Please print every record that follows, keeping each one exactly as it is.
*** Opening of SUPPLIED DATA ***
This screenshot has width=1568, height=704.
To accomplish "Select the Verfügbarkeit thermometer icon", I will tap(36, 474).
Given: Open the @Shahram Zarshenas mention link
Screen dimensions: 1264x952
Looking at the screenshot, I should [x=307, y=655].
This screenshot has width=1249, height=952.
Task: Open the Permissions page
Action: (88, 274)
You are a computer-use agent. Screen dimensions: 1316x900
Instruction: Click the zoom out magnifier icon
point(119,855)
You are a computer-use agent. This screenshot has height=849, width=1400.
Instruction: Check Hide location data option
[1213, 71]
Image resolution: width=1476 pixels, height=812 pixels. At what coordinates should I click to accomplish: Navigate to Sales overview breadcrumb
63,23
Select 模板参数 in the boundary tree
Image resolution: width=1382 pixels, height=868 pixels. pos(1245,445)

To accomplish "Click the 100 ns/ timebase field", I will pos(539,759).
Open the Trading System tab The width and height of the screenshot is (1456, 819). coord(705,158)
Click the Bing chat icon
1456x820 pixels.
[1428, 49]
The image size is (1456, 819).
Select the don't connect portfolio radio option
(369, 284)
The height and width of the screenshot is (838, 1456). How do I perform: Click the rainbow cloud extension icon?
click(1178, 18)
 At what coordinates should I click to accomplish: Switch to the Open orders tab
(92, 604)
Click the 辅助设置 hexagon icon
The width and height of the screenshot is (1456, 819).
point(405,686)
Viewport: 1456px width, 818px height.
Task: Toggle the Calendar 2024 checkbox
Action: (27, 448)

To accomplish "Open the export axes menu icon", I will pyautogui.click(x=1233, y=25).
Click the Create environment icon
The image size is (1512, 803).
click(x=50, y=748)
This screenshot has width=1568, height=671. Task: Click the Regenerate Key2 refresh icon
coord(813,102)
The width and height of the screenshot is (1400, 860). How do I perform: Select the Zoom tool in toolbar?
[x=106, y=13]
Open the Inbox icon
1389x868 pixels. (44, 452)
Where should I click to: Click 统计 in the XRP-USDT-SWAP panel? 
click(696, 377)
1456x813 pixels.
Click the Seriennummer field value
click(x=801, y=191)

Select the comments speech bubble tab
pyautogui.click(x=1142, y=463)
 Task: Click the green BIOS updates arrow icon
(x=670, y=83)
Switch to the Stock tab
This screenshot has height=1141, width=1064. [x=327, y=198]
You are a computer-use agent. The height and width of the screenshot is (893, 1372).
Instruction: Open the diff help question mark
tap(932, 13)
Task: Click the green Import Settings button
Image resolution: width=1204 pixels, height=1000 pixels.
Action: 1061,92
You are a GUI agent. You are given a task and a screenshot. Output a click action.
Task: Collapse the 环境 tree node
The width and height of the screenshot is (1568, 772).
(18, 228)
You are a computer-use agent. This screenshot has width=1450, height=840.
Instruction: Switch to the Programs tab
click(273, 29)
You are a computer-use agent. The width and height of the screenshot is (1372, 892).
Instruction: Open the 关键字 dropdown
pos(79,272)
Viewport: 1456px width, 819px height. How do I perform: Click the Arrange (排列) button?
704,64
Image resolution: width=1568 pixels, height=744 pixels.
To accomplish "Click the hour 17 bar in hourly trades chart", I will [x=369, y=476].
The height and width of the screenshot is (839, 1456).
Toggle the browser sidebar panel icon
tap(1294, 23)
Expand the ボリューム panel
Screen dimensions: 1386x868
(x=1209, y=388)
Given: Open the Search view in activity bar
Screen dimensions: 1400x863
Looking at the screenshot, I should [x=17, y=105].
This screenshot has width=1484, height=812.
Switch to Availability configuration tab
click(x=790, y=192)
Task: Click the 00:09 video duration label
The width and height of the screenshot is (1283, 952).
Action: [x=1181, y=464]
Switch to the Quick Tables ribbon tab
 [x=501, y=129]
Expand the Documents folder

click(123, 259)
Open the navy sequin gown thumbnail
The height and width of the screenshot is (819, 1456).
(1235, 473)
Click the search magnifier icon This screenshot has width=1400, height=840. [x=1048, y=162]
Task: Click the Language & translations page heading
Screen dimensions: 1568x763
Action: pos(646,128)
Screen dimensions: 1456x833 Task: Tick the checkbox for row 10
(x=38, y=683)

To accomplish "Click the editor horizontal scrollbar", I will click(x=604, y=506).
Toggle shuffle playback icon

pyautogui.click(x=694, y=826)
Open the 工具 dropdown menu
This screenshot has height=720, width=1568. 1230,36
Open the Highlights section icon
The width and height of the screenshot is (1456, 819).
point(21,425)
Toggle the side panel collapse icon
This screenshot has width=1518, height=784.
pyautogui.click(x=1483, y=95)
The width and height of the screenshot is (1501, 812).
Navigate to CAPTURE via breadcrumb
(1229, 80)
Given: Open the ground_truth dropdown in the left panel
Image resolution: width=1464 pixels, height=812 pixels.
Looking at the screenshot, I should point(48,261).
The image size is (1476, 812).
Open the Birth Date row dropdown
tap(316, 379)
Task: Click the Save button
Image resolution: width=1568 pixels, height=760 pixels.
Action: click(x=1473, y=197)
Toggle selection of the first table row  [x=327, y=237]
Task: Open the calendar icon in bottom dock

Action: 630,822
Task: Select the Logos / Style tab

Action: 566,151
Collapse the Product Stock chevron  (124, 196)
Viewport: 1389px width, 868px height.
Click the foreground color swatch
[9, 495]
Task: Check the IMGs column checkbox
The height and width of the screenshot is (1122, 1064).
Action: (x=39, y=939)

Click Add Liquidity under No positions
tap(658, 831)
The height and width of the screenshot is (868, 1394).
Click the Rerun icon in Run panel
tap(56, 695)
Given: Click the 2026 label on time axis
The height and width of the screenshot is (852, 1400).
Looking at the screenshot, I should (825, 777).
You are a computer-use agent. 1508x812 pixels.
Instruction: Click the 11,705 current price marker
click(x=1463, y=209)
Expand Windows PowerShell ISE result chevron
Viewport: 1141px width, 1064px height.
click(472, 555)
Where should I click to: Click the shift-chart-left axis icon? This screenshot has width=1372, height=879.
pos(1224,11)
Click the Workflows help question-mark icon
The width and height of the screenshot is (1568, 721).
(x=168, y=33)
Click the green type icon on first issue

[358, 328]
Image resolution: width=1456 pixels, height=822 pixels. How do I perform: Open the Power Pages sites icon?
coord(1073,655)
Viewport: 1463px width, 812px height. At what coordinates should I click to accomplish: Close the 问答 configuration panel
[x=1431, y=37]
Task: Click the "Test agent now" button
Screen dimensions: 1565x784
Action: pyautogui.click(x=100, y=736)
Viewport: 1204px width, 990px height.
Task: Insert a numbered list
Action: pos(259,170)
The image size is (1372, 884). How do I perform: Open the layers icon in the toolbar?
*** Close of SUPPLIED DATA ***
__PROBLEM SOLUTION__
This screenshot has width=1568, height=704.
To accomplish "Select the Verfügbarkeit thermometer icon", I will tap(36, 474).
Given: Open the @Shahram Zarshenas mention link
Screen dimensions: 1264x952
Looking at the screenshot, I should [x=307, y=655].
This screenshot has width=1249, height=952.
Task: Open the Permissions page
Action: (88, 274)
You are a computer-use agent. Screen dimensions: 1316x900
Instruction: Click the zoom out magnifier icon
point(119,855)
You are a computer-use agent. This screenshot has height=849, width=1400.
Instruction: Check Hide location data option
[1213, 71]
Image resolution: width=1476 pixels, height=812 pixels. At what coordinates should I click to accomplish: Navigate to Sales overview breadcrumb
63,23
Select 模板参数 in the boundary tree
Image resolution: width=1382 pixels, height=868 pixels. pos(1245,445)

To accomplish "Click the 100 ns/ timebase field", I will pos(539,759).
Open the Trading System tab The width and height of the screenshot is (1456, 819). coord(705,158)
Click the Bing chat icon
1456x820 pixels.
[1428, 49]
The image size is (1456, 819).
Select the don't connect portfolio radio option
(369, 284)
The height and width of the screenshot is (838, 1456). How do I perform: Click the rainbow cloud extension icon?
click(1178, 18)
 At what coordinates should I click to accomplish: Switch to the Open orders tab
(92, 604)
Click the 辅助设置 hexagon icon
The width and height of the screenshot is (1456, 819).
point(405,686)
Viewport: 1456px width, 818px height.
Task: Toggle the Calendar 2024 checkbox
Action: (27, 448)

To accomplish "Open the export axes menu icon", I will pyautogui.click(x=1233, y=25).
Click the Create environment icon
The image size is (1512, 803).
click(x=50, y=748)
This screenshot has width=1568, height=671. Task: Click the Regenerate Key2 refresh icon
coord(813,102)
The width and height of the screenshot is (1400, 860). How do I perform: Select the Zoom tool in toolbar?
[x=106, y=13]
Open the Inbox icon
1389x868 pixels. (44, 452)
Where should I click to: Click 统计 in the XRP-USDT-SWAP panel? 
click(696, 377)
1456x813 pixels.
Click the Seriennummer field value
click(x=801, y=191)

Select the comments speech bubble tab
pyautogui.click(x=1142, y=463)
 Task: Click the green BIOS updates arrow icon
(x=670, y=83)
Switch to the Stock tab
This screenshot has height=1141, width=1064. [x=327, y=198]
You are a computer-use agent. The height and width of the screenshot is (893, 1372).
Instruction: Open the diff help question mark
tap(932, 13)
Task: Click the green Import Settings button
Image resolution: width=1204 pixels, height=1000 pixels.
Action: 1061,92
You are a GUI agent. You are given a task and a screenshot. Output a click action.
Task: Collapse the 环境 tree node
The width and height of the screenshot is (1568, 772).
(18, 228)
You are a computer-use agent. This screenshot has width=1450, height=840.
Instruction: Switch to the Programs tab
click(273, 29)
You are a computer-use agent. The width and height of the screenshot is (1372, 892).
Instruction: Open the 关键字 dropdown
pos(79,272)
Viewport: 1456px width, 819px height. How do I perform: Click the Arrange (排列) button?
704,64
Image resolution: width=1568 pixels, height=744 pixels.
To accomplish "Click the hour 17 bar in hourly trades chart", I will [x=369, y=476].
The height and width of the screenshot is (839, 1456).
Toggle the browser sidebar panel icon
tap(1294, 23)
Expand the ボリューム panel
Screen dimensions: 1386x868
(x=1209, y=388)
Given: Open the Search view in activity bar
Screen dimensions: 1400x863
Looking at the screenshot, I should [x=17, y=105].
This screenshot has width=1484, height=812.
Switch to Availability configuration tab
click(x=790, y=192)
Task: Click the 00:09 video duration label
The width and height of the screenshot is (1283, 952).
Action: [x=1181, y=464]
Switch to the Quick Tables ribbon tab
 [x=501, y=129]
Expand the Documents folder

click(123, 259)
Open the navy sequin gown thumbnail
The height and width of the screenshot is (819, 1456).
(1235, 473)
Click the search magnifier icon This screenshot has width=1400, height=840. [x=1048, y=162]
Task: Click the Language & translations page heading
Screen dimensions: 1568x763
Action: pos(646,128)
Screen dimensions: 1456x833 Task: Tick the checkbox for row 10
(x=38, y=683)

To accomplish "Click the editor horizontal scrollbar", I will click(x=604, y=506).
Toggle shuffle playback icon

pyautogui.click(x=694, y=826)
Open the 工具 dropdown menu
This screenshot has height=720, width=1568. 1230,36
Open the Highlights section icon
The width and height of the screenshot is (1456, 819).
point(21,425)
Toggle the side panel collapse icon
This screenshot has width=1518, height=784.
pyautogui.click(x=1483, y=95)
The width and height of the screenshot is (1501, 812).
Navigate to CAPTURE via breadcrumb
(1229, 80)
Given: Open the ground_truth dropdown in the left panel
Image resolution: width=1464 pixels, height=812 pixels.
Looking at the screenshot, I should point(48,261).
The image size is (1476, 812).
Open the Birth Date row dropdown
tap(316, 379)
Task: Click the Save button
Image resolution: width=1568 pixels, height=760 pixels.
Action: click(x=1473, y=197)
Toggle selection of the first table row  [x=327, y=237]
Task: Open the calendar icon in bottom dock

Action: 630,822
Task: Select the Logos / Style tab

Action: 566,151
Collapse the Product Stock chevron  (124, 196)
Viewport: 1389px width, 868px height.
Click the foreground color swatch
[9, 495]
Task: Check the IMGs column checkbox
The height and width of the screenshot is (1122, 1064).
Action: (x=39, y=939)

Click Add Liquidity under No positions
tap(658, 831)
The height and width of the screenshot is (868, 1394).
Click the Rerun icon in Run panel
tap(56, 695)
Given: Click the 2026 label on time axis
The height and width of the screenshot is (852, 1400).
Looking at the screenshot, I should (825, 777).
You are a computer-use agent. 1508x812 pixels.
Instruction: Click the 11,705 current price marker
click(x=1463, y=209)
Expand Windows PowerShell ISE result chevron
Viewport: 1141px width, 1064px height.
click(472, 555)
Where should I click to: Click the shift-chart-left axis icon? This screenshot has width=1372, height=879.
pos(1224,11)
Click the Workflows help question-mark icon
The width and height of the screenshot is (1568, 721).
(x=168, y=33)
Click the green type icon on first issue

[358, 328]
Image resolution: width=1456 pixels, height=822 pixels. How do I perform: Open the Power Pages sites icon?
coord(1073,655)
Viewport: 1463px width, 812px height. At what coordinates should I click to accomplish: Close the 问答 configuration panel
[x=1431, y=37]
Task: Click the "Test agent now" button
Screen dimensions: 1565x784
Action: pyautogui.click(x=100, y=736)
Viewport: 1204px width, 990px height.
Task: Insert a numbered list
Action: pos(259,170)
The image size is (1372, 884). How do I perform: Open the layers icon in the toolbar?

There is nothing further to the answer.